Diese zwei Sätze stehen vor dem Haus am Linzer Hauptplatz, in dem sich nun ein Diskontsupermarkt und eine Bank befinden.
„In der Nacht dringt eine Einheit der SA in die Linzer Synagoge ein und setzt sie in Brand. Die Feuerwehr verhindert lediglich das Übergreifen der Flammen auf benachbarte Gebäude",
ist in der Bethlehemstrasse 26 zu lesen und erinnert an die Pogrome im November 1938.

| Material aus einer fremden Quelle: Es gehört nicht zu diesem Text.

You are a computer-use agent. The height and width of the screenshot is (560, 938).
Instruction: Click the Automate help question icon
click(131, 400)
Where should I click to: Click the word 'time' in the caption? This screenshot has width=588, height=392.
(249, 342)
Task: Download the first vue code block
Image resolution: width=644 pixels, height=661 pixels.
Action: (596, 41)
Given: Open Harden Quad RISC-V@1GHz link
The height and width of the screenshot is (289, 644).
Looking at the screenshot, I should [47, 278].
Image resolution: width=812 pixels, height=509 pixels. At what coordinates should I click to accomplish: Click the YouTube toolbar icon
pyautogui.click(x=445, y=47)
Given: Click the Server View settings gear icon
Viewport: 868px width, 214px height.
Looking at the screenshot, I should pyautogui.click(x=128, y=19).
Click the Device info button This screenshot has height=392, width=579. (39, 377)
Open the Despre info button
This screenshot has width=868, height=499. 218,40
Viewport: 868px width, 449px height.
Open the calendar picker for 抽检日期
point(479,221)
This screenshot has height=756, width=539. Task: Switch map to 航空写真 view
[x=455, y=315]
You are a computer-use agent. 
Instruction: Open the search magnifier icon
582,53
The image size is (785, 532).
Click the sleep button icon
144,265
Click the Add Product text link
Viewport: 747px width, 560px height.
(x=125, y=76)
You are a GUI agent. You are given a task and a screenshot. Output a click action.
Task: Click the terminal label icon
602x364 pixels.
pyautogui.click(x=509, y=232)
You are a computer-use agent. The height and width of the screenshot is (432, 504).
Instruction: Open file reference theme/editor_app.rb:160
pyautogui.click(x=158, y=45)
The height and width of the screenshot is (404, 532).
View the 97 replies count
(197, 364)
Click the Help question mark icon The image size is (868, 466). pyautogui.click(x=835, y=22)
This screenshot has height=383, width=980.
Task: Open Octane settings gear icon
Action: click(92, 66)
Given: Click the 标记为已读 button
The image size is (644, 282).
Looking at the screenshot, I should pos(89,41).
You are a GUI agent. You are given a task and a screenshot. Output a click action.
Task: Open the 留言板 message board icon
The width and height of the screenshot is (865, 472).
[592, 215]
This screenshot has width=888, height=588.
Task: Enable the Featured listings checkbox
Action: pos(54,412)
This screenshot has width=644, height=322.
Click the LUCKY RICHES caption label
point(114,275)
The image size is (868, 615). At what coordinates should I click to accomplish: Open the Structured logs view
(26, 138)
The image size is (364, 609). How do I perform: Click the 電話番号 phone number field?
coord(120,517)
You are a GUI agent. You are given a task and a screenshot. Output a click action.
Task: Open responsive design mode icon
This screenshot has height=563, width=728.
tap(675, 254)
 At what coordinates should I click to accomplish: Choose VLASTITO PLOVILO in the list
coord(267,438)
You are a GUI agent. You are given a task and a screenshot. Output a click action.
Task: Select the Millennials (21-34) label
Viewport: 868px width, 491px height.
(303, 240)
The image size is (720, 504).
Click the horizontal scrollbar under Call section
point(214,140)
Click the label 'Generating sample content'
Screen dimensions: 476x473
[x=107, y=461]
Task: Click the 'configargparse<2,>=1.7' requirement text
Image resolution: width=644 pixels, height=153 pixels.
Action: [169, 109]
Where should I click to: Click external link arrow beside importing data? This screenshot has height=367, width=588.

Wer in diesem Jahr durch Linz spaziert, stolpert regelrecht über die Geschichte der Stadt. Kurze eindringliche Texte sind auf den Boden gesprüht, weisse klare Buchstaben auf dunkelgrauem Asphalt. Immer wieder halten Menschen im Strom der Passanten an und richten ihren Blick nach unten. Anstatt die dunkle Geschichte der Stadt bloss in einer Ausstellung zu verorten oder in wissenschaftlichen Werken, wird sie von einem Projekt der Kulturhauptstadt 2009 mitten in die Stadt gebracht, an Orte, wo im Nationalsozialismus Ungeheuerliches passierte, und wo heute eingekauft, Kaffee getrunken oder gearbeitet wird - und damit direkt zu den Menschen, die heute leben. Die Linzer NS-Geschichte manifestiert sich bis heute vor den Augen der Stadtbewohner durch Grossbauten wie die ehemaligen Hermann-Göring-Werke, die Brückenkopfgebäude oder die Nibelungenbrücke. Die Topografie des Terrors vor Ort hat noch kaum Eingang ins kollektive Gedächtnis der Stadt gefunden. In Situ, lateinisch für „am Ort, am Platz", nennt sich das Projekt dreier junger Wissenschafterinnen, die sich dem „Prinzip der leisen Wirksamkeit" verpflichtet fühlen. Sie wollen die Passanten ganz unvermittelt im öffentlichen Raum auf die Geschichte der Orte treffen lassen, erzählt eine der Projektleiterinnen, Dagmar Höss. Dafür hat man sich eines Stilmittels der Jugendkultur bedient: Mittels Schablonensprayung werden die so genannten Stencils mit weisser Farbe auf den Asphalt gesprüht. Durch diese Vermittlungsform werden „keine Denkmäler errichtet", sondern es wird bewusst eine „Verbindung von Gegenwart und Vergangenheit" geschaffen, erklärt Höss.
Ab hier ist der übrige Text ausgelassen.